Risk Factors for the Development of Drusen

Some of the risk factors that are believed to be associated with the development of macular degeneration and drusen include:

man lighting a cigarette
  • Being female and/or Caucasian.
  • A family history of macular degeneration.
  • High levels of cholesterol or cardiovascular disease.
  • Using tobacco products, especially smoking.
  • Being older, especially over the age of 65.

Do Drusen Cause Macular Degeneration?

It is unclear at this time if soft drusen actually cause the development of macular degeneration, but they appear to be associated with its development.

Thus, large drusen in the retina may be a risk factor for the development of macular degeneration.

Do Drusen Cause Visual Loss?

The presence of drusen will not result in total blindness, but macular degeneration may produce central vision loss. This involves difficulty focusing on details that are straight in front of you.

The presence of the hard type of drusen is not directly associated with any type of eye disorder, but it may increase your risk to develop the soft drusen type.

Symptoms of Drusen

People with drusen usually do not experience any symptoms. Drusen are typically first observed during a routine eye examination when the ophthalmologist inspects the retina.

There may be some mild symptoms associated with the presence of drusen or macular degeneration. These signs include:

  • Seeing straight lines as curvy.
  • Hazy or blurry vision.
  • Difficulty adapting from a brightly lit room to a low-lit room or environment.
  • Blank spots in the center of your visual field.

Optic Nerve Drusen

Drusen can also develop in the optic nerve. In many cases, this situation is benign.

Optic nerve drusen are more common in children. They are not associated with aging.

If optic nerve drusen affect vision, peripheral vision is usually affected.

Can Drusen Just Go Away?

If your ophthalmologist suspects you have drusen, it is important to find out what type.

Hard drusen typically do not require any treatment. There is no approved treatment for soft drusen, but there are interventions that can be used for macular degeneration.

Very rarely, drusen may disappear. If you have macular degeneration associated with your drusen, macular degeneration will usually not remit even if the drusen disappear.

hand holding vitamins

Interventions for Drusen

A recent study found that laser treatment could shrink the size of drusen or decrease their number, but it did not prevent the progression of macular degeneration.

Taking mega vitamin supplements or making dietary changes will not make existing drusen go away. However, nutritional supplements that contain specific nutrients, such as vitamin C, vitamin E, zinc, and copper, may slow the development of drusen and even the progression of macular degeneration in some cases.

What Can You Do?

Understand that the development of drusen in the retina is normal as you age. Having large numbers of drusen in your retina is only a sign that you may be at risk to develop macular degeneration.

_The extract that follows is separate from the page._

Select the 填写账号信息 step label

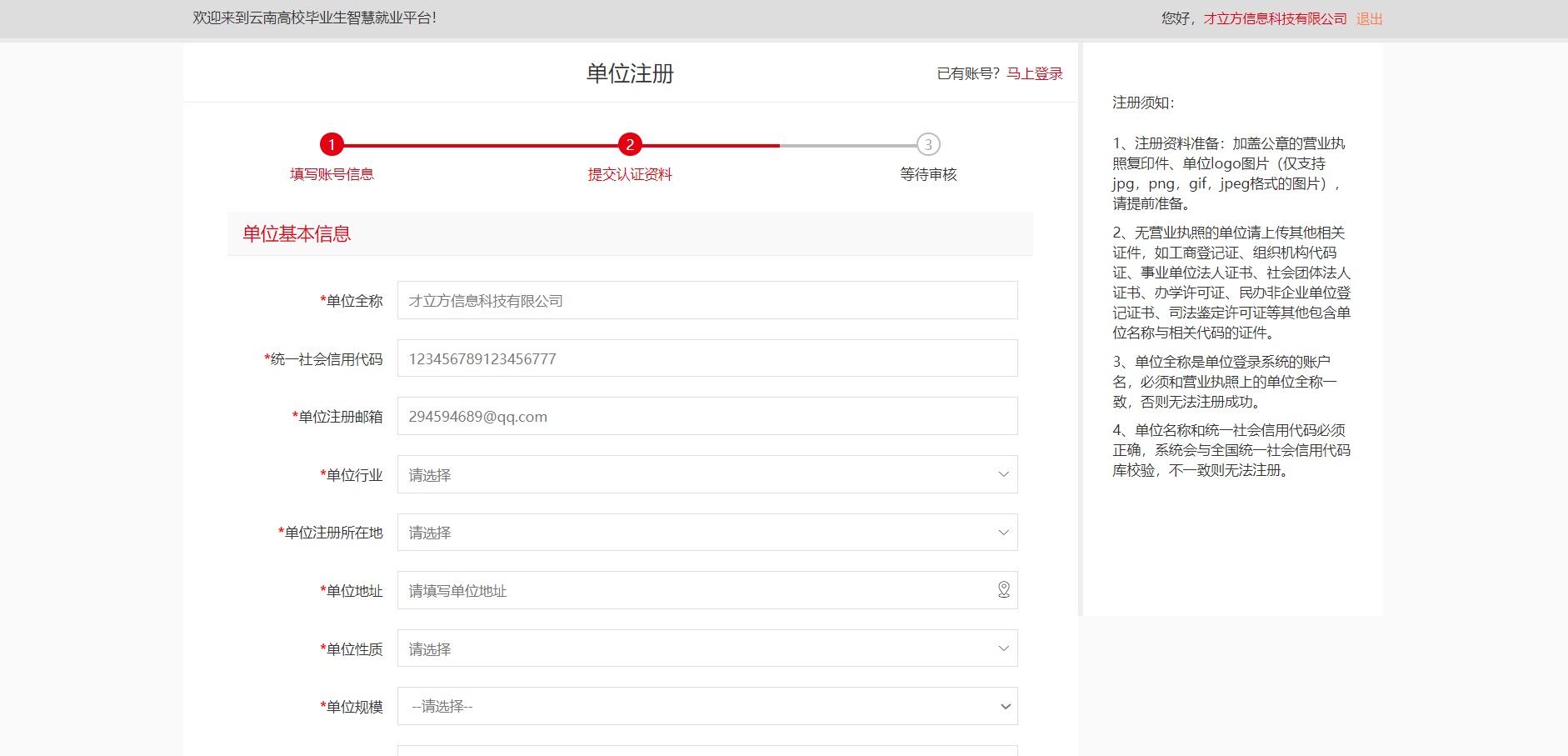pos(332,174)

An annual eye exam can alert you to any problems that may be occurring, and you can then take steps to address those issues.

If you are diagnosed with macular degeneration, you might be able to slow the progression of the disease by taking a nutritional supplement and engaging in any interventions offered by your physician.

A Final Word

The take-home message is that simply having drusen in your retina is not necessarily a sign that you will develop macular degeneration. In fact, the presence of some drusen in your retina is normal as you get older.

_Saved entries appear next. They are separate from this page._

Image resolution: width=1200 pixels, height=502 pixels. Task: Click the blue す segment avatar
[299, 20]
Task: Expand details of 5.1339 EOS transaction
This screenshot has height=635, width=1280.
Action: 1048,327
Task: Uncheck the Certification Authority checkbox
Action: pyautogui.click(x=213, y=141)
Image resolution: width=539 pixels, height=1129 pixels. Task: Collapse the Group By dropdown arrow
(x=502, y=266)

If you have a preponderance of the soft type of drusen, you may be at risk to develop macular degeneration, but there is no guarantee that you will develop the disorder.

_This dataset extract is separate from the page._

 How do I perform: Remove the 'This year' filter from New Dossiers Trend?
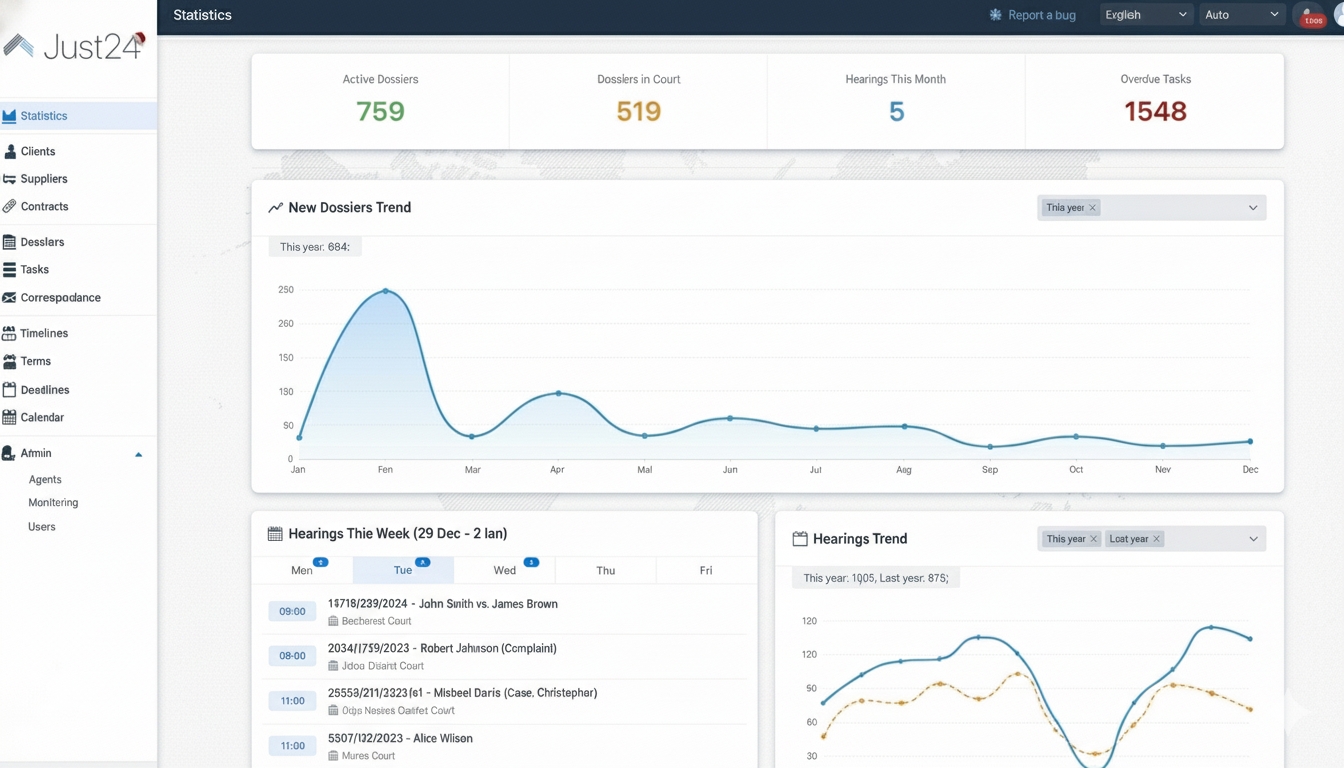point(1092,207)
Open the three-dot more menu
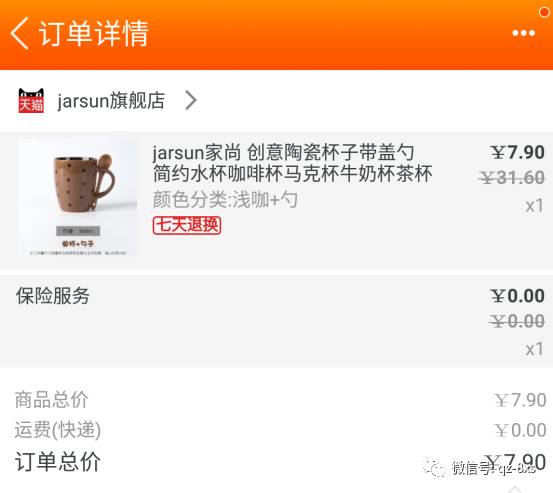Screen dimensions: 553x493 [x=523, y=33]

  1. What Are Drusen? (May 2019). American Academy of Ophthalmology.
  2. Drusen Prevalence and Pigmentary Changes in Caucasians Aged 18–54 years. (October 2012). Eye.
  3. Symptoms of Age-Related Macular Degeneration. (January 2018). WebMD.
  4. Optic Nerve Drusen. (February 2018). American Academy for Pediatric Ophthalmology and Strabismus.
  5. Laser Treatment of Drusen to Prevent Progression to Advanced Age-Related Macular Degeneration. (October 2015). Cochrane Database.
  6. Facts about Age-Related Macular Degeneration. (November 2018). National Eye Institute.